* **WHAT YOU NEED TO DO**: Pictures excluded, copy word for word the lines from the one holding "The height and" through the last line below.

Segment Open

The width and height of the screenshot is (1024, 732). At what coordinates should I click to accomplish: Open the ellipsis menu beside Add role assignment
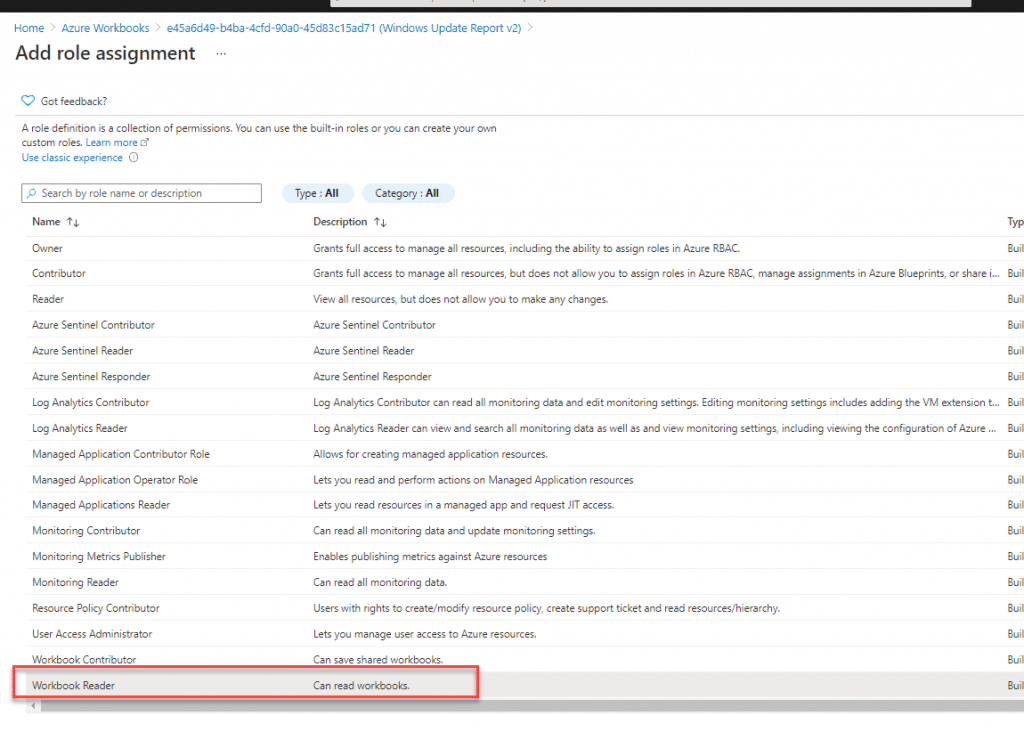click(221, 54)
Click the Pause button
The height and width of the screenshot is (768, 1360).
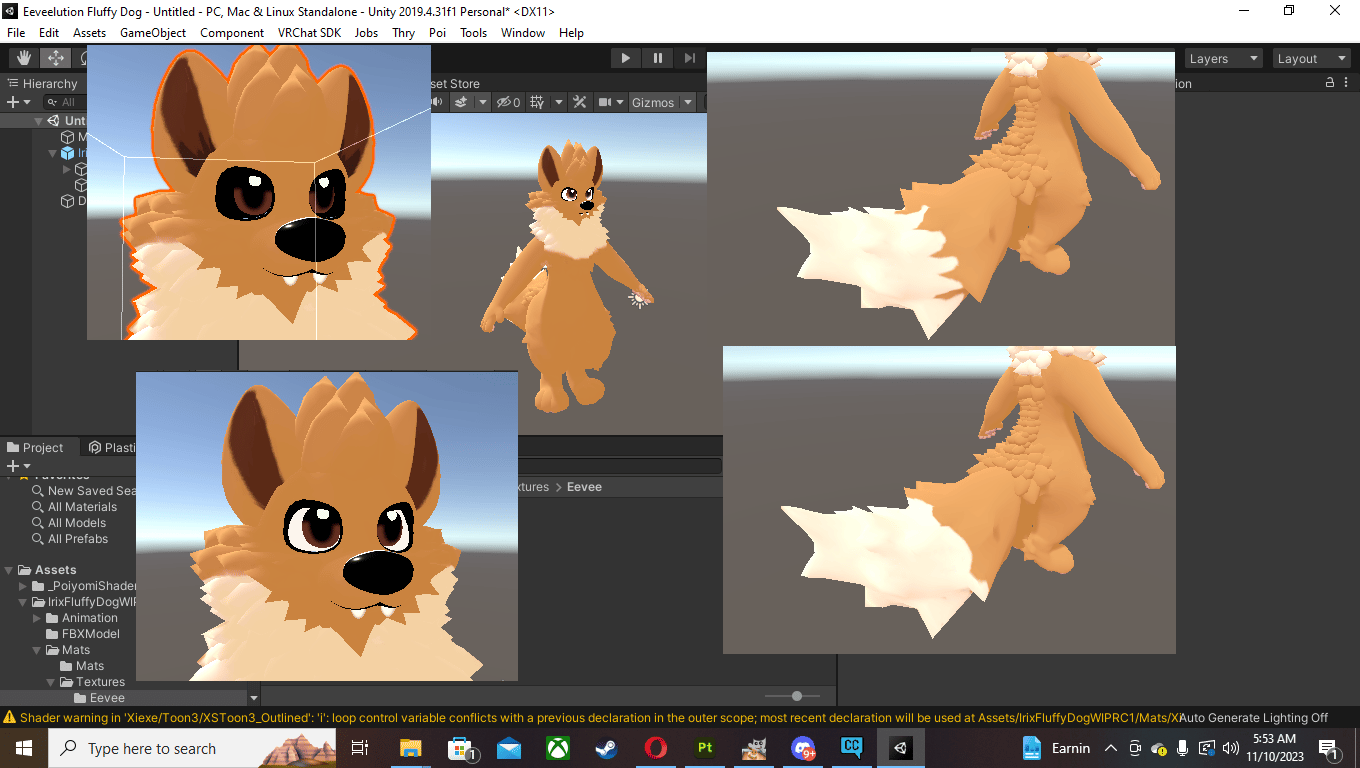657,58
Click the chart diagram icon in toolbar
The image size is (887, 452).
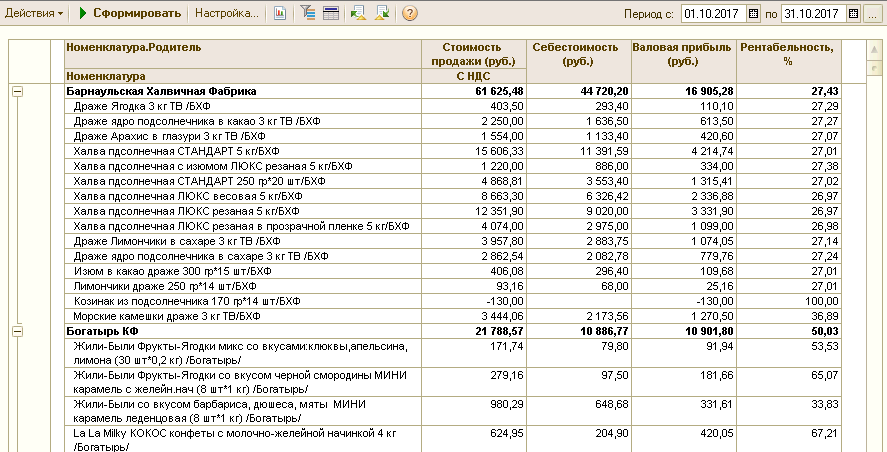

Segment Closed

* **WRITTEN SOLUTION**:
The height and width of the screenshot is (768, 1360).
657,58
Click the chart diagram icon in toolbar
The image size is (887, 452).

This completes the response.